The first quotation from the "findings of fact" can scarcely be deemed to be such, because it involves a conclusion of law concerning which the right to review lies with this court, if the opinion in Crowell v. Benson, 285 U.S. 22, 52 S. Ct. 285, 76 L. Ed. 598, is understood.
The duties of one in charge of a barge or scow have been the subject of frequent judicial comment, and the following, taken from the case of Dailey v. Carroll, 2 Cir., 248 F. 466, 468, expresses the general understanding upon these matters: "It is, we think, impossible to lay down any hard and fast definition as to what is comprised in the phrase 'caring for a boat.' To do so would require consideration of contingencies perhaps unforeseeable, and certainly not suggested by anything in this record. * * * the man or men who go with her [bargees] are reasonably competent to attend to the care or internal economy of the vessel in question, and further that customary cleaning, pumping, mooring, and watching are parts of such care, and watching a vessel includes watching her lines."
It was the duty of Johnson to remain on his barge in order to tend her lines leading to the towing craft and generally to act in any emergency which might arise, and his failure to do that was an abandonment of his employment. How he could observe the lights on his own barge, from the cabin of the fourth one in the tier, is not made to appear. His duty to watch his lines was for course a continuing one, and was not measured by weather conditions.
The testimony is clearly to the effect that he could have prepared his own meal in the cabin of his own vessel, and it was customary for bargees to do that. By remaining away from his vessel for a period of approximately four hours, he abandoned the duties that he was paid to perform, and no amount of sympathy for his wife and family can obscure that fact. The performance of such duties as pertained to his job was the only reason for his employment; which is another way of saying that the barge might just as well have been left without any supervision whatever, as to place it in the care of a man who would absent himself from his post as shown by this record.
***
◆ **Problem description**: Please continue the court opinion above on the bargee Johnson's duties, picking up after its final sentence.

◆ **Data section**:
***
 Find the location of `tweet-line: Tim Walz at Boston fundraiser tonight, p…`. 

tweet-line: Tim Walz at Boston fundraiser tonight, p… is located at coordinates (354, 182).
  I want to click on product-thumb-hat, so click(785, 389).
***
◆ **Exercise response**:
The facts involved in Salmon Bay Sand & Gravel Co. v. Marshall, 9 Cir., 93 F.2d 1, are quite remote in this respect from those here presented.
Another fallacy of the deputy commissioner's reasoning is revealed in the statement, in the second quotation above, respecting the probability of both lines to the tug parting. It did not lie within Johnson's capacity to prophesy as to whether damage would occur to the vessel in his charge, and a statement of probability in that respect scarcely constitutes a finding of fact.
The third quotation reveals fundamental error: As Johnson is shown to have abandoned his employment, it is necessary that the evidence should disclose a resumption of his employment before an award could be justified based upon the theory that his death arose out of and in the course of his employment; that is to say, the evidence would have to place him back upon his own barge before it could be found that his death occurred while he was engaged in his employment. As to that, there is no showing.
The captain of the tug testified that he was informed by the captains of other barges that Johnson lost his life while making his way back to his own vessel. That of course was hearsay, and the deputy commissioner was justified in disregarding it, if he chose to do so.
In the absence of any testimony to the effect that the decedent ever returned to his barge, and thus resumed the performance of duties which he is clearly shown to have abandoned, the plaintiffs must prevail.